Justement, comment intégrer les publics les plus précaires dans cette transition ?
CG : C’est un point central. Les ménages modestes consacrent souvent une part bien plus importante de leur budget à la voiture. En milieu rural, cela peut aller jusqu’à 20 ou 25 %. Et pourtant, ce sont aussi ceux qui ont le moins accès aux alternatives. Il ne faut pas que la transition écologique accentue cette fracture.
LJ : On plaide pour des politiques différenciées et progressives. Cela peut passer par des tarifications sociales ciblées, des aides à la conversion ou au covoiturage, ou encore par la mobilité solidaire, avec des acteurs associatifs qui accompagnent les publics en insertion. La clé, c’est d’aller vers eux, et de co-construire les solutions avec les acteurs locaux.
Quels rôles doivent jouer les collectivités dans ce changement ?
LJ :Un rôle de coordination avant tout. Elles doivent sortir de la logique d’opérateur de transport pour devenir des facilitatrices de mobilité. Cela veut dire animer un écosystème local, avec les employeurs, les associations, les habitants, et parfois même les grandes plateformes numériques.
CG : Et cela nécessite aussi des moyens adaptés. Aujourd’hui, les autorités organisatrices de la mobilité (AOM) n’ont pas toutes les mêmes capacités, ni en ingénierie, ni en budget. Il faut renforcer leur pouvoir d’agir, notamment dans les territoires ruraux ou périurbains. Sans compter qu’il existe aussi des leviers « à coût zéro », comme le décalage des horaires de cours à Rennes, qui a permis de lisser les heures de pointe dans les transports en commun. C’est ce type d’intelligence locale qui peut faire la différence.
Vous proposez une approche très territorialisée. Concrètement, que signifie une mobilité équitable sur le terrain ?
CG : Cela signifie que la même solution ne peut pas être appliquée partout. Une ligne de bus est efficace en zone dense, mais coûteuse et peu pertinente en zone rurale. Là, un transport à la demande ou du covoiturage organisé peuvent avoir beaucoup plus d’impact.
LJ : C’est aussi une question de priorisation. L’euro investi à Paris ne produit pas les mêmes effets qu’à Millau (12) ou à Mende (48). Une politique équitable, c’est celle qui réduit les écarts, pas celle qui alimente les zones déjà favorisées.

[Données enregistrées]

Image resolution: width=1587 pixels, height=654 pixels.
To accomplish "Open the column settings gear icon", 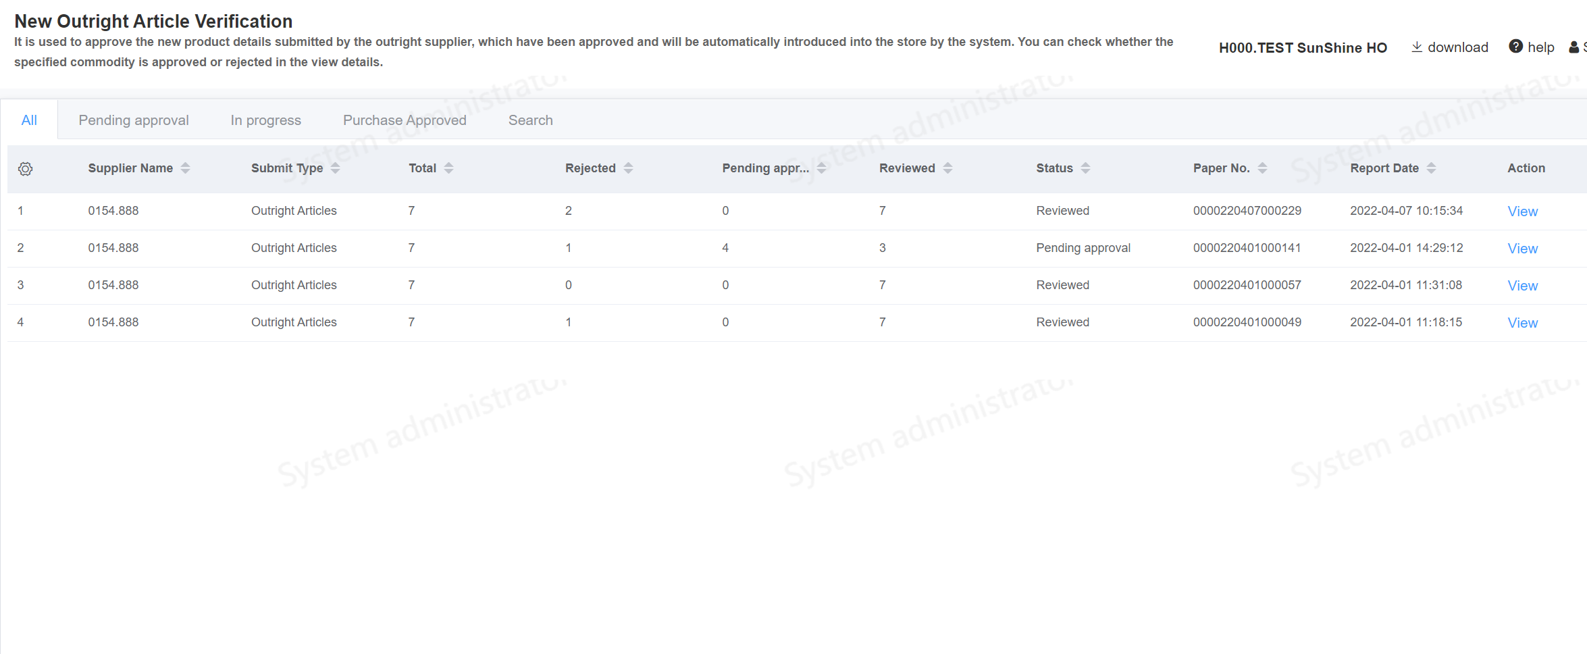I will tap(26, 169).
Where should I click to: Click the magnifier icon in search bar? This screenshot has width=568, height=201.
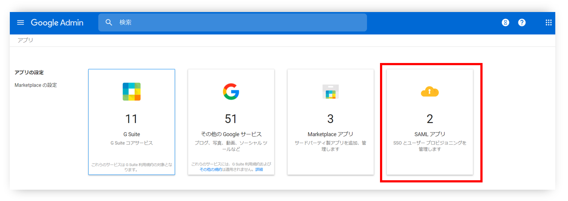109,23
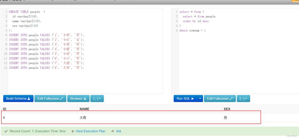The height and width of the screenshot is (138, 299).
Task: Place cursor on where rownum = 1 line
Action: 192,30
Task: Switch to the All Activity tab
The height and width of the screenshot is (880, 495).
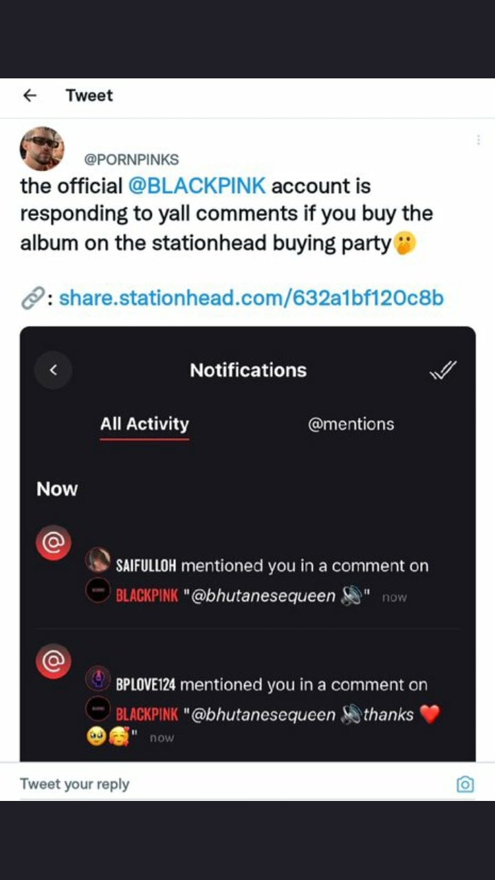Action: coord(144,424)
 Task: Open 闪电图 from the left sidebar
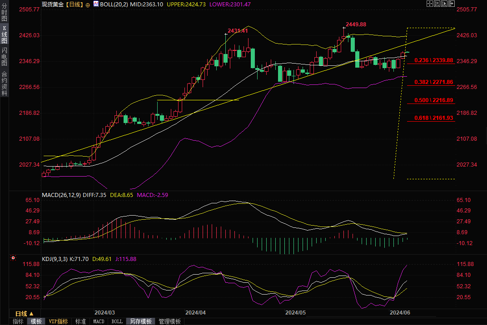click(4, 56)
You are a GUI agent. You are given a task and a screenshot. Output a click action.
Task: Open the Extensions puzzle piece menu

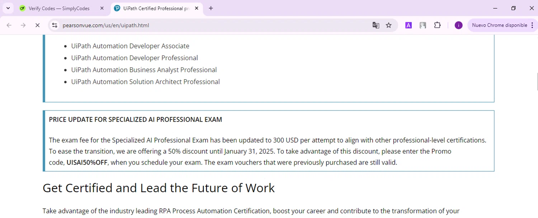click(x=437, y=25)
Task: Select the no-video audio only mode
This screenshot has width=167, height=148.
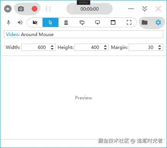Action: (x=35, y=22)
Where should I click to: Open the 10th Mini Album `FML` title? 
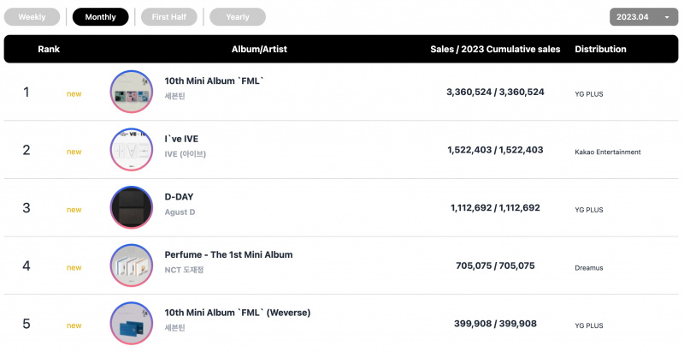[x=214, y=81]
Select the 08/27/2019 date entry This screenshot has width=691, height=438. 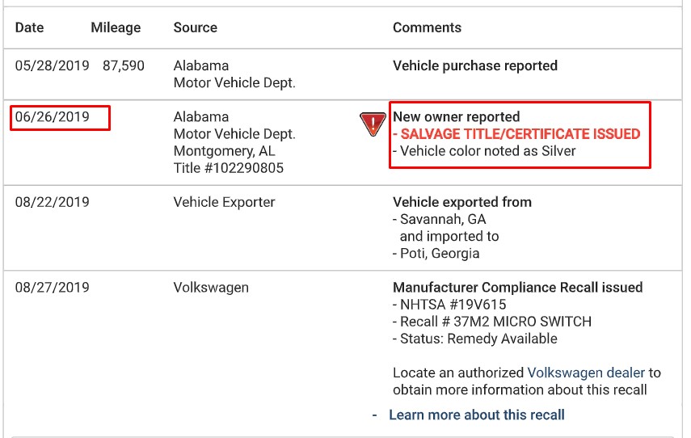(x=52, y=288)
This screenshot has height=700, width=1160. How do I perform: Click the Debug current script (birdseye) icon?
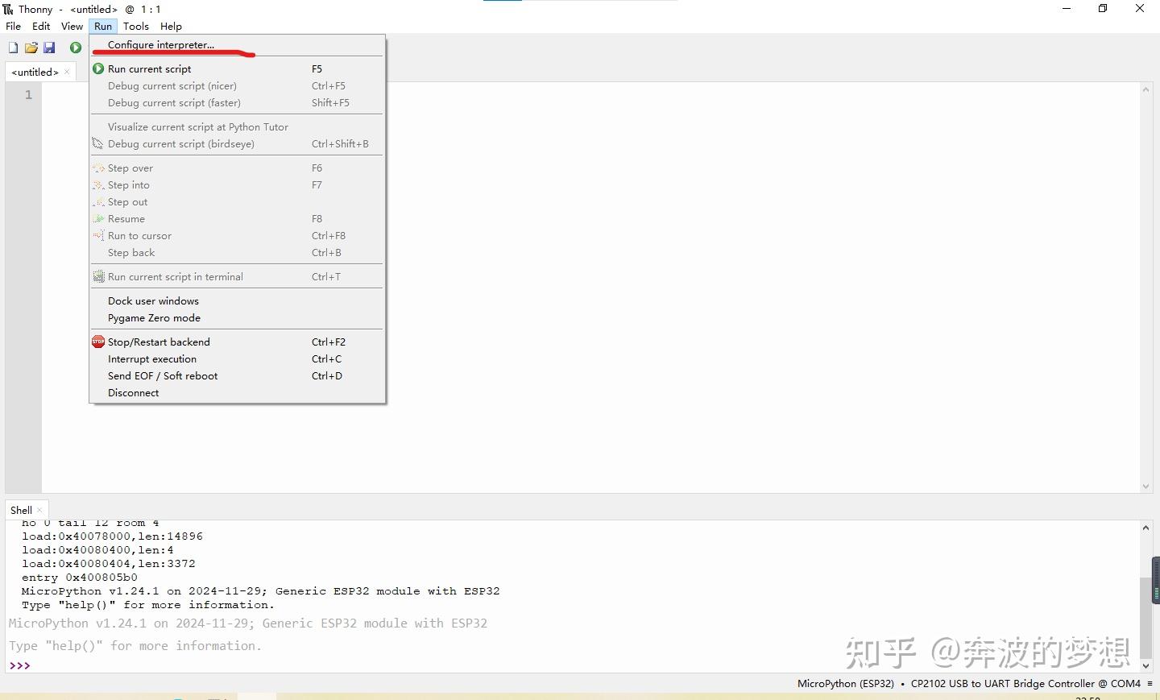click(x=97, y=143)
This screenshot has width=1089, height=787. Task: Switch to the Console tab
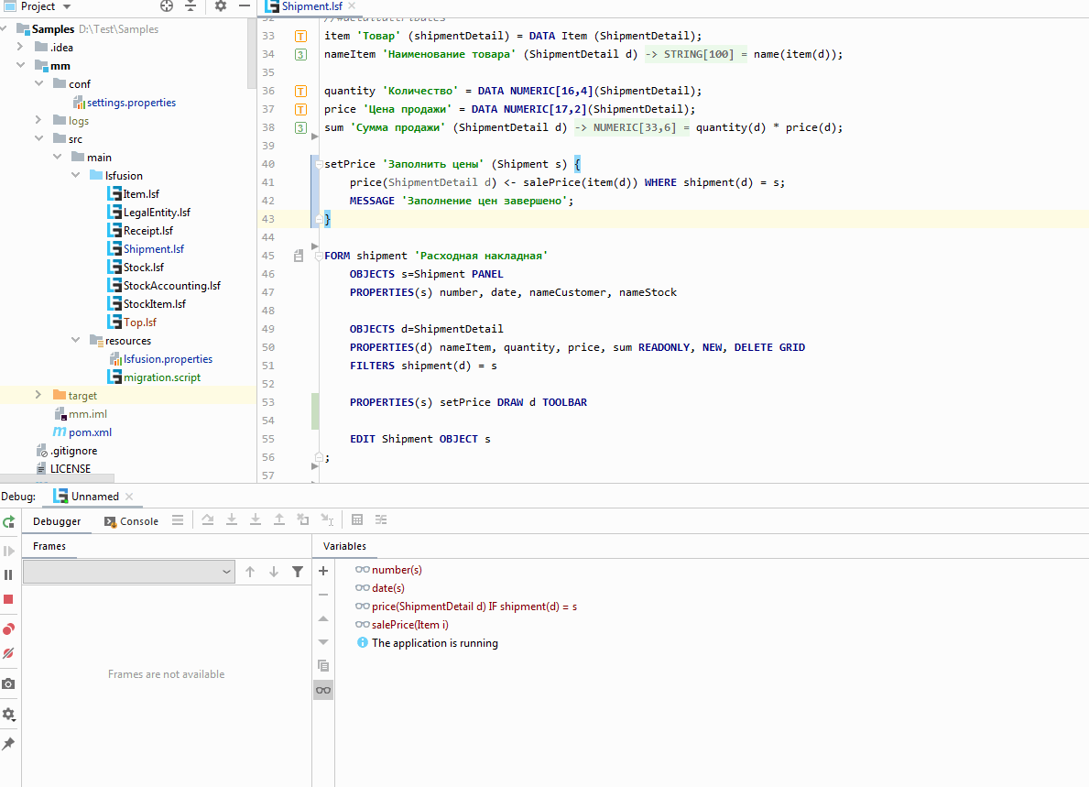pos(139,521)
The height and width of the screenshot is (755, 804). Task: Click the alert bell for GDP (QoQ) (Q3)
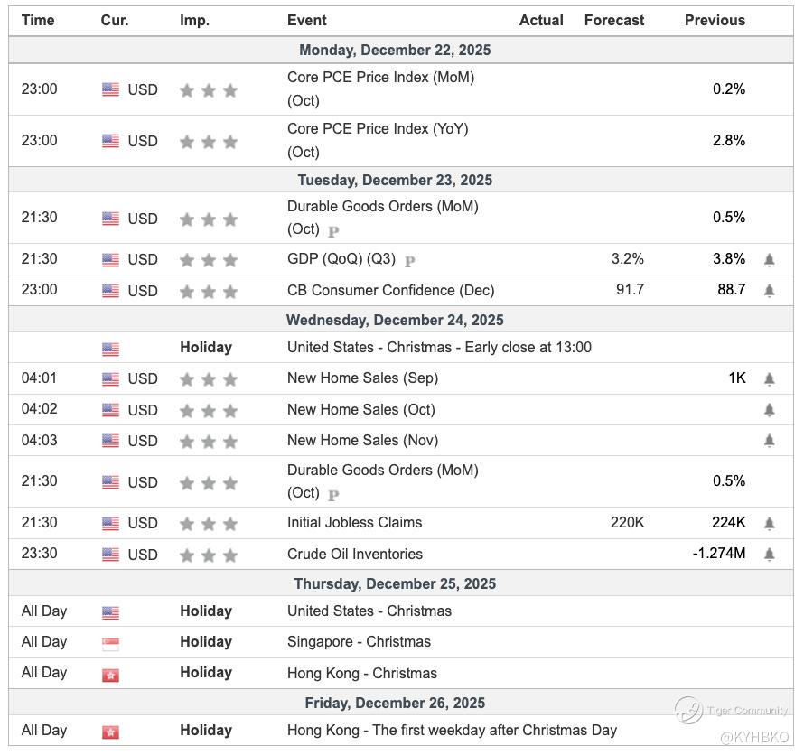coord(769,260)
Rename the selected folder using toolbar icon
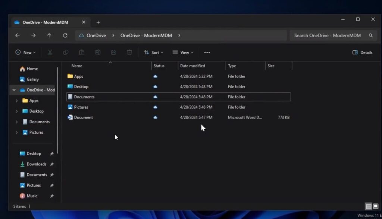Screen dimensions: 382x219 [97, 53]
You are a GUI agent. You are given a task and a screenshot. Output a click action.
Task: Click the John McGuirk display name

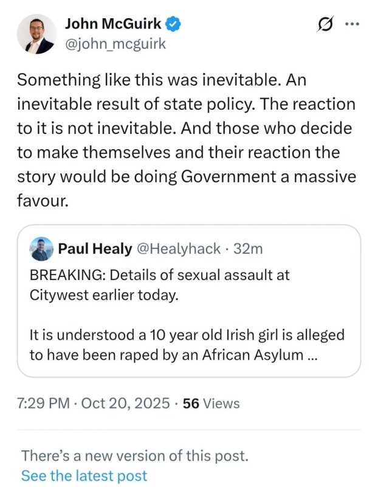click(x=114, y=24)
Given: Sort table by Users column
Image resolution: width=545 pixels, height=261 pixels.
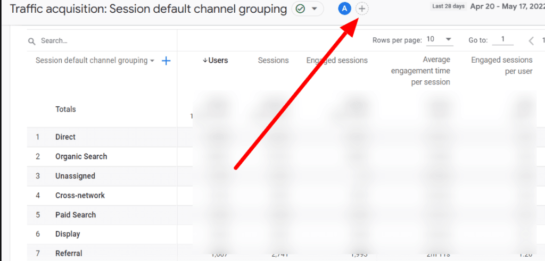Looking at the screenshot, I should tap(215, 61).
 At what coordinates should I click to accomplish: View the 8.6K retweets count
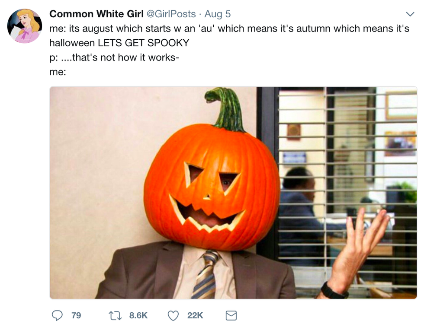point(138,315)
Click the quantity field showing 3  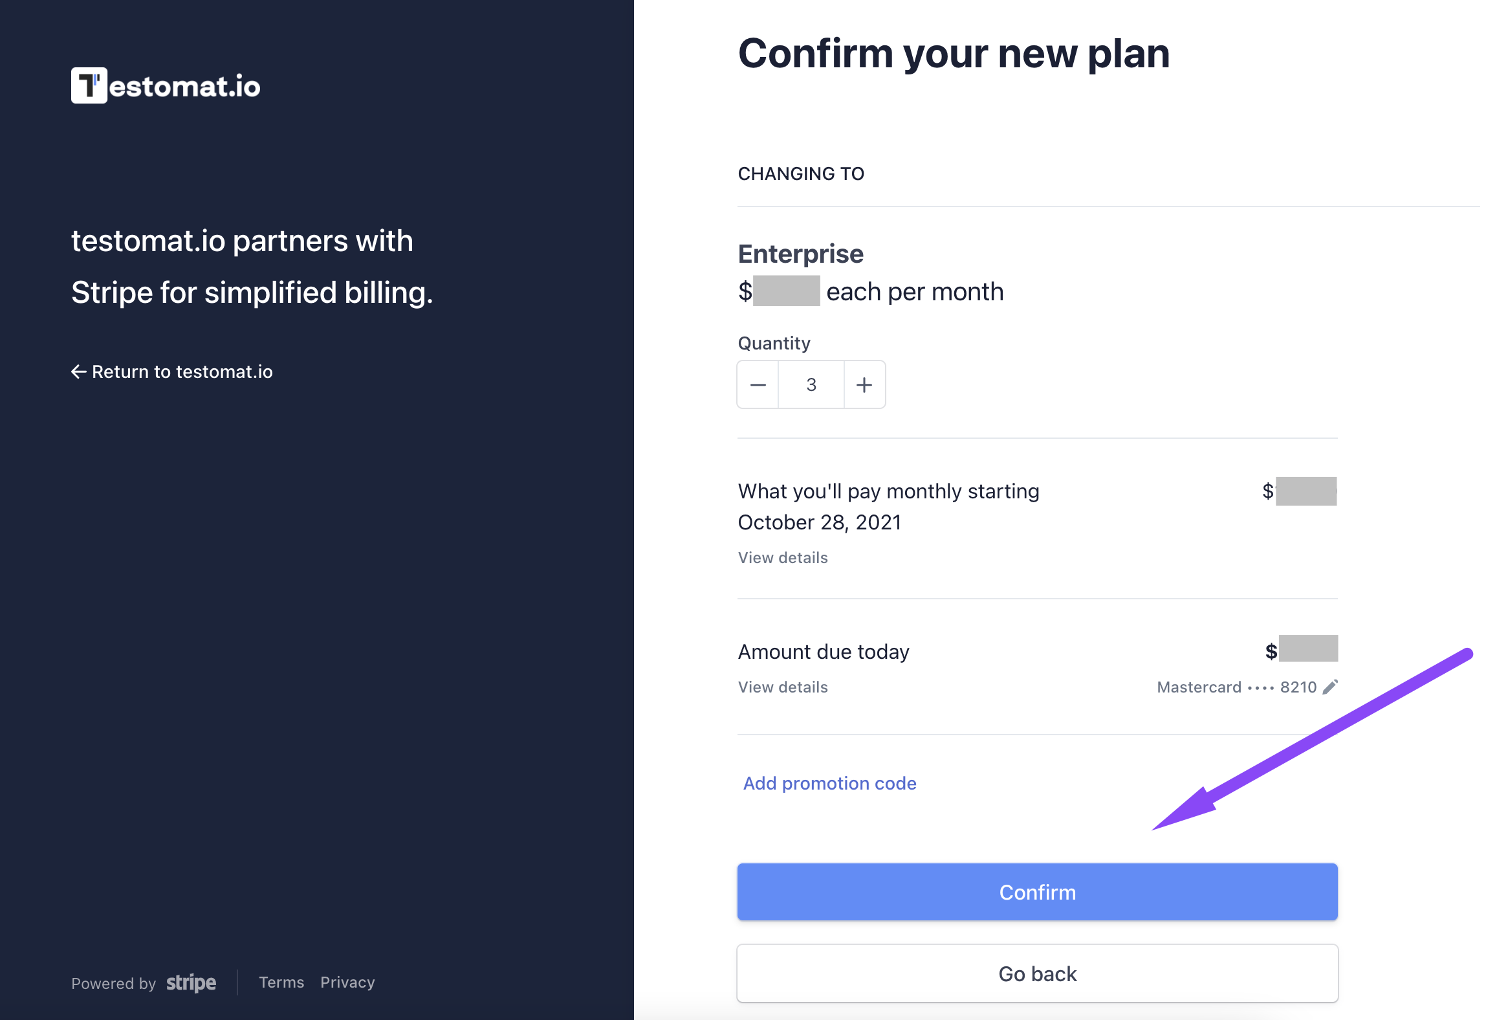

• _CONSIGNES_:
1: D'après l'entretien sur la mobilité, quelle part de leur budget les ménages modestes peuvent-ils consacrer à la voiture en milieu rural ?
2: Recopiez à l'identique le passage de l'entretien sur la mobilité qui commence par « CG : C’est un » et va jusqu'à « accentue cette fracture. » inclus.
3: Dressez la liste de toutes les villes nommées dans l'entretien sur la mobilité.

• _CORRIGÉ_:
1: Cela peut aller jusqu'à 20 ou 25 % de leur budget.

2:
CG : C’est un point central. Les ménages modestes consacrent souvent une part bien plus importante de leur budget à la voiture. En milieu rural, cela peut aller jusqu’à 20 ou 25 %. Et pourtant, ce sont aussi ceux qui ont le moins accès aux alternatives. Il ne faut pas que la transition écologique accentue cette fracture.

3: Rennes, Paris, Millau, Mende